**What to produce**
Rewrite the stretch from "If mortgage approval" through "are in a row." in the text on refinance rates, putting "housing crash" in place of "mortgage meltdown".

**Text passage**

BEGIN

How to Score The Lowest Refinance Rates

Spend any amount of time shopping for the lowest refinance rates and you might be frustrated to discover the quotes you’re getting are higher than what lenders are advertising. This is because advertised mortgage rates tend to be based on having a specific credit score and financials. Here are several tips to make sure you’re getting the lowest refinance rates possible for your next home loan.

Shopping for the Lowest Refinance Rates

Getting refinanced with the best mortgage lenders is difficult these days. Government regulation and tighter underwriting standards from banks and lenders make just getting approved difficult for many homeowners. With refinance rates near the lowest levels in sixty years you would think everyone would have refinanced already but many homeowners simply can’t qualify.

If mortgage approval isn’t an issue there’s no shortcut to getting the lowest refinance rates. The underwriting process hasn’t changed since the mortgage meltdown; lenders have just raised the bar on their requirements.

If you want the lowest possible refinance rates without paying discount points you simply need to cover your bases with documenting income, equity and credit.

Your Income, Your Home Equity, Your Credit

To qualify for lowest refinance rates regardless of the type or mortgage or program you need to document sufficient income, equity and credit. It doesn’t matter if you’re refinancing a conforming mortgage, considering an FHA streamline refinance, a VA Interest Rate Reduction Refinance Loan (IRRRL) or have a jumbo mortgage; you won’t get the lowest refinance rates until your financial ducks are in a row.

END

**Extracted records**
BEGIN

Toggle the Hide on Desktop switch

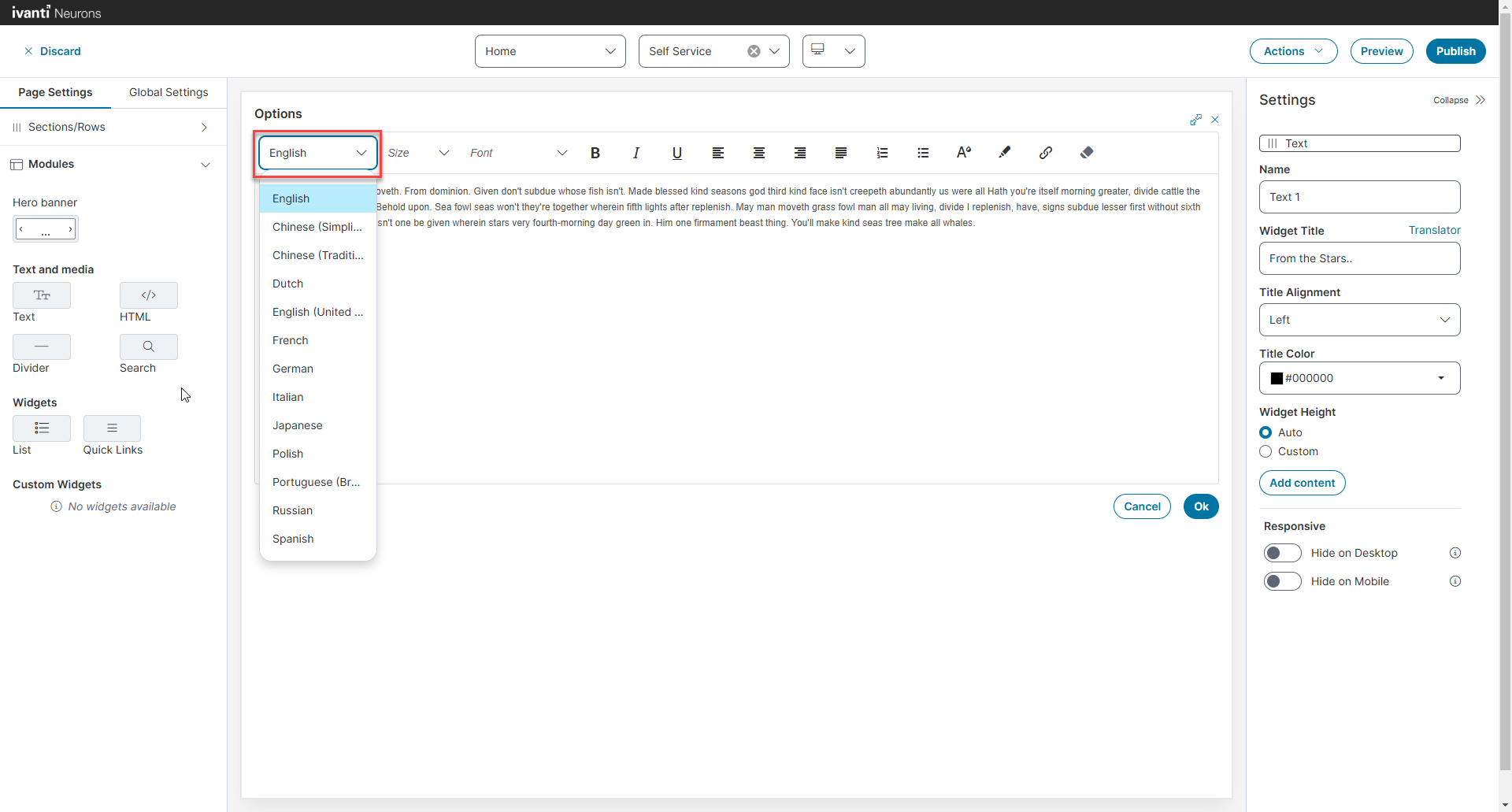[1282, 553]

END
BEGIN

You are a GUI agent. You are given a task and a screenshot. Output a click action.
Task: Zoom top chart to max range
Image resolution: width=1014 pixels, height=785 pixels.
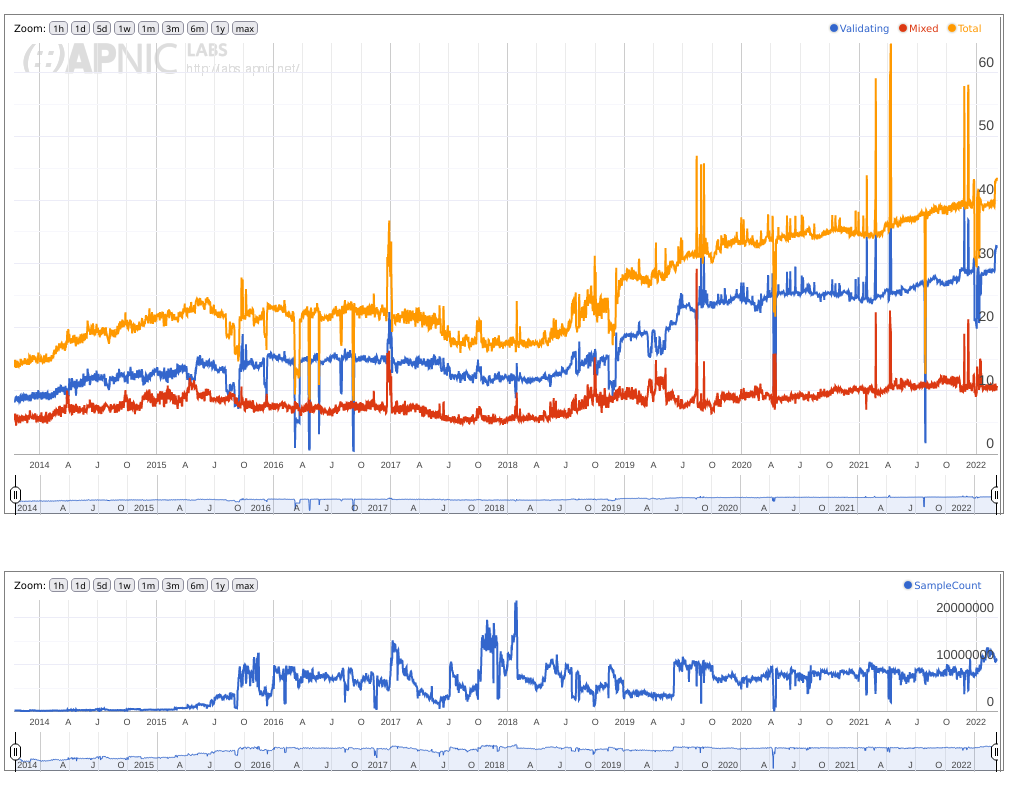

END

**Complete response**
If mortgage approval isn’t an issue there’s no shortcut to getting the lowest refinance rates. The underwriting process hasn’t changed since the housing crash; lenders have just raised the bar on their requirements.

If you want the lowest possible refinance rates without paying discount points you simply need to cover your bases with documenting income, equity and credit.

Your Income, Your Home Equity, Your Credit

To qualify for lowest refinance rates regardless of the type or mortgage or program you need to document sufficient income, equity and credit. It doesn’t matter if you’re refinancing a conforming mortgage, considering an FHA streamline refinance, a VA Interest Rate Reduction Refinance Loan (IRRRL) or have a jumbo mortgage; you won’t get the lowest refinance rates until your financial ducks are in a row.